À faire:
[1] Traduisez en anglais cette phrase du texte sur le vigneron de Pantelleria : « La plus grande, et la plus proche des côtes de Tunisie, est Pantelleria : un gros volcan émergeant de la Méditerranée. »
[2] Rédigez la suite du texte sur le vigneron de Pantelleria, en reprenant juste après sa dernière phrase.

── Texte présenté

Battista Belvisi sublime la viticulture de son île sicilienne de Pantelleria et notamment le cépage zibibbo, qu’il vinifie en sec de macération et en passito (doux). Des vins de charme et de caractère, solaires et concentrés.
« La nature est parfaite, elle n’a pas besoin de nous. Je la laisse faire ce qu’elle fait depuis toujours. »
Battista Belvisi et Beppe Fontana

Où ?

Entre la pointe ouest de la Sicile et la péninsule tunisienne du cap Bon, trois petites îles éparses prolongent le territoire sicilien : Pantelleria, Lampedusa et Linosa. La plus grande, et la plus proche des côtes de Tunisie, est Pantelleria : un gros volcan émergeant de la Méditerranée. L’identité culturelle, historique et écologique de cette île magnifique est dotée d’un fort caractère, comme le sont aussi son identité viticole, marquée par le passito, un vin doux passerillé, et son identité agricole, dominée par les câpres. Battista Belvisi est né sur l’île, où son père et son grand-père cultivaient la vigne avant lui. Après ses études d’agronomie à Palerme, il ne reste pas en Sicile comme la plupart des autres étudiants panteschi (natifs de Pantelleria) : il retourne sur son île pour y pratiquer la viticulture. Pendant onze ans, Battista travaille avec Gabrio Bini, du domaine Seragghia, puis il décide de créer son domaine : ainsi naît Abbazia San Giorgio en 2015. L’objectif est de produire des vins naturels selon les traditions locales, en bio et en biodynamie, sans s’interdire de se lancer dans de nouvelles directions. Son ami de longue date Beppe Fontana, chef cuisinier, s’associe au projet. Ensemble, ils joueront plusieurs partitions sur le cépage local zibibbo et quelques autres, réalisant des vins parfumés, enchanteurs, extrêmement recherchés : la quintessence de cette île volcanique qui enchante toujours ses visiteurs, particulièrement quand ils ont un verre à la main. « Ce que la terre me donne, je l’accueille, je le transforme en vin, confie Battista. Et ce vin, je ne cherche pas à en faire quelque chose qu’il n’est pas. »

────
── Données fournies

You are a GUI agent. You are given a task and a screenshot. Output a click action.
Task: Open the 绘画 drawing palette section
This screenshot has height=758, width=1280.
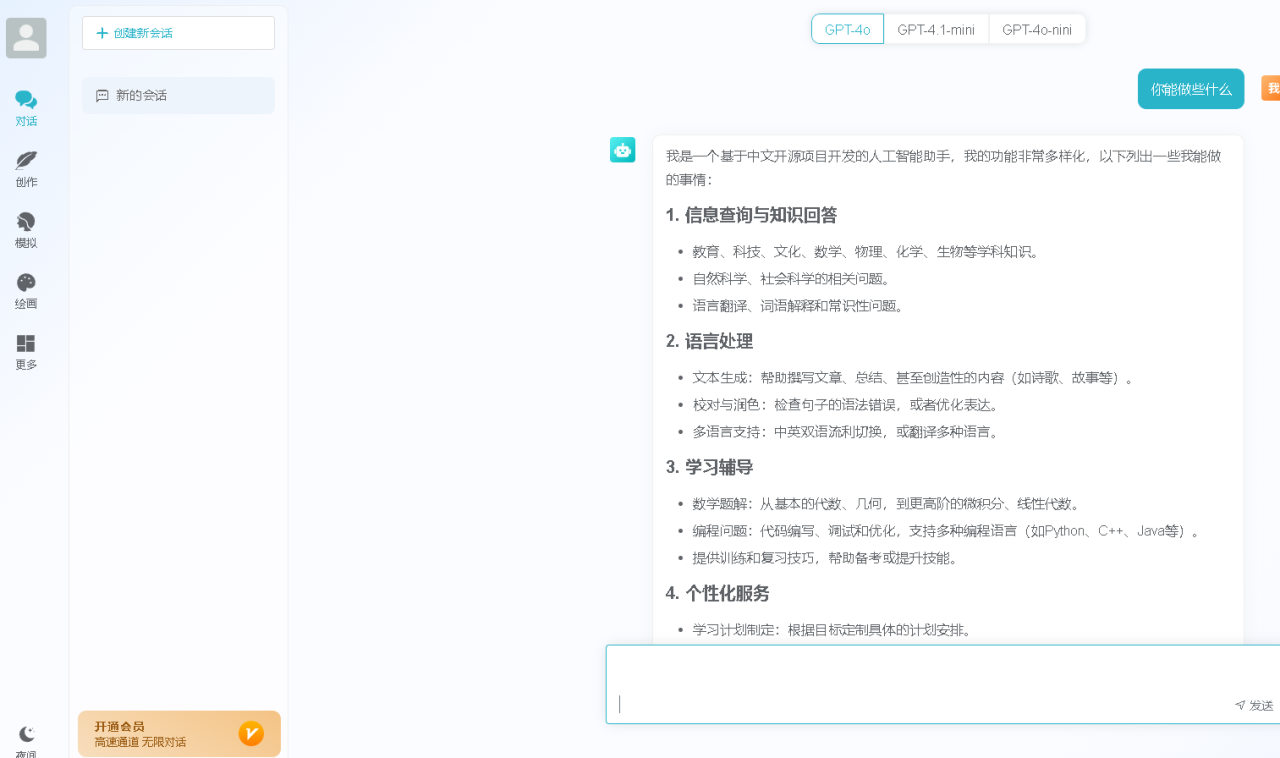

────

Réponses par tâche:
[1] The largest, and the closest to the coast of Tunisia, is Pantelleria: a great volcano rising out of the Mediterranean.

[2]
Terroir, parcellaire et encépagement

Les vignes de Battista sont situées près du village de Khamma, dans la partie sud-est de l’île, à 300 mètres d’altitude : trois hectares et demi divisés en petites parcelles. Les vignes, âgées en moyenne de soixante ans, se composent aux deux tiers de zibibbo, le reste consistant en catarratto, en perricone, en pignatello (nom local nostrale) et en nerello mascalese, plutôt associé à la Sicile mais que Battista a su acclimater au sol de Pantelleria. Sol volcanique, soit dit en passant, donc aussi riche en composants minéraux que pauvre en matières organiques, et disposé en terrasses. Bien que le zibibbo soit le cépage emblématique de l’île, implanté par les Phéniciens, il est plus connu en tant que muscat d’Alexandrie. Originaire d’Égypte comme son nom l’indique, il prend une multitude d’appellations selon son lieu d’implantation : Bassin méditerranéen, Espagne, Portugal, Afrique du Sud, Australie… Ses gros grains fermes et sucrés en font un excellent raisin de table et il se prête bien au séchage, d’où son nom, qui vient de l’arabe zabib (« raisin sec »). Le zibibbo de Pantelleria et son mode de culture particulier (voir ci-après) sont inscrits à la liste du patrimoine immatériel de l’Unesco.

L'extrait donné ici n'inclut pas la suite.